[Start of Attachment]
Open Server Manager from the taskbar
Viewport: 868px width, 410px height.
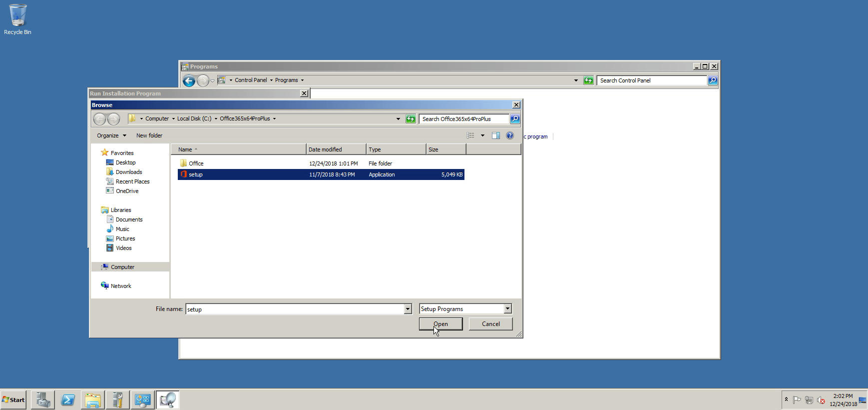[x=43, y=400]
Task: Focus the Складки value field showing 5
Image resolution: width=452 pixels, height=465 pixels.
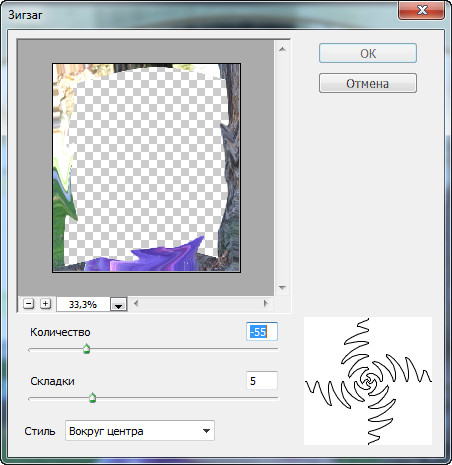Action: tap(262, 380)
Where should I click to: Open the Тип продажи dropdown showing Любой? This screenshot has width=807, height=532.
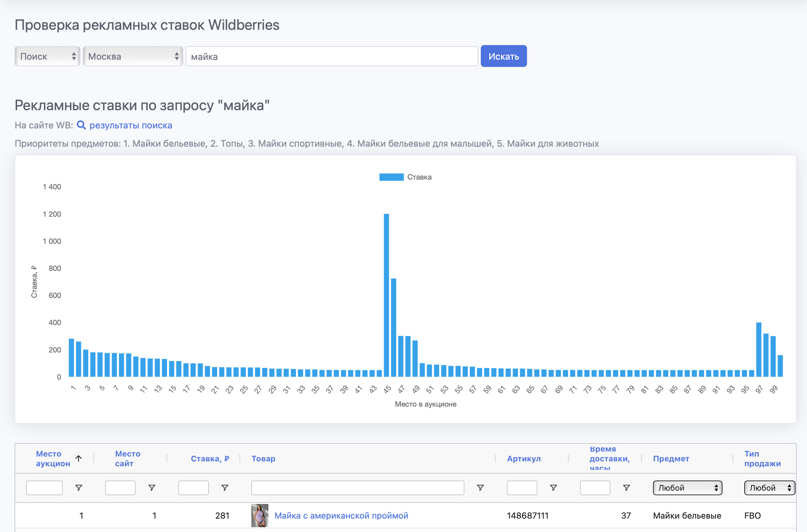coord(769,488)
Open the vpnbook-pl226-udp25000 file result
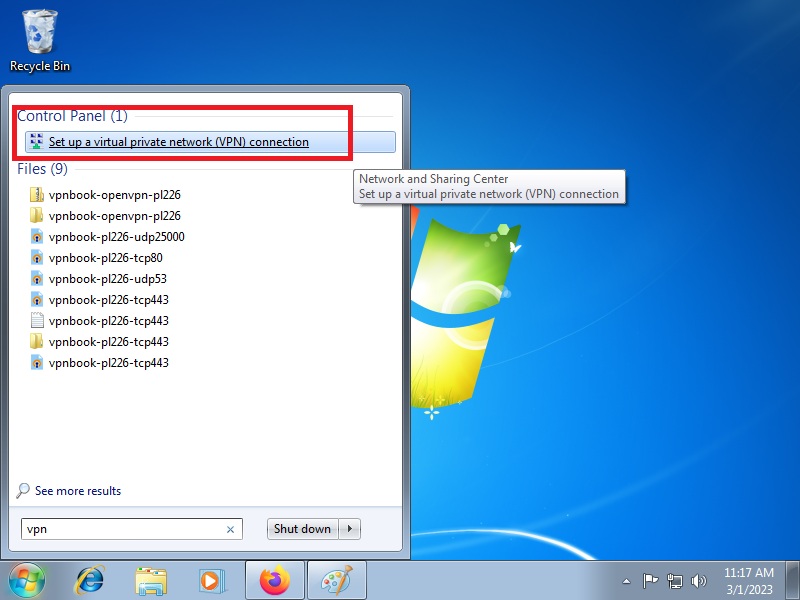The width and height of the screenshot is (800, 600). (116, 237)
[End of Attachment]
__What you need to do__
Reproduce the data verbatim. Do not carry any picture into the copy.

__Response to the exercise__
Open Server Manager from the taskbar
Viewport: 868px width, 410px height.
[x=43, y=400]
Task: Focus the Складки value field showing 5
Image resolution: width=452 pixels, height=465 pixels.
Action: tap(262, 380)
Where should I click to: Open the Тип продажи dropdown showing Любой? This screenshot has width=807, height=532.
coord(769,488)
Open the vpnbook-pl226-udp25000 file result
The width and height of the screenshot is (800, 600). (116, 237)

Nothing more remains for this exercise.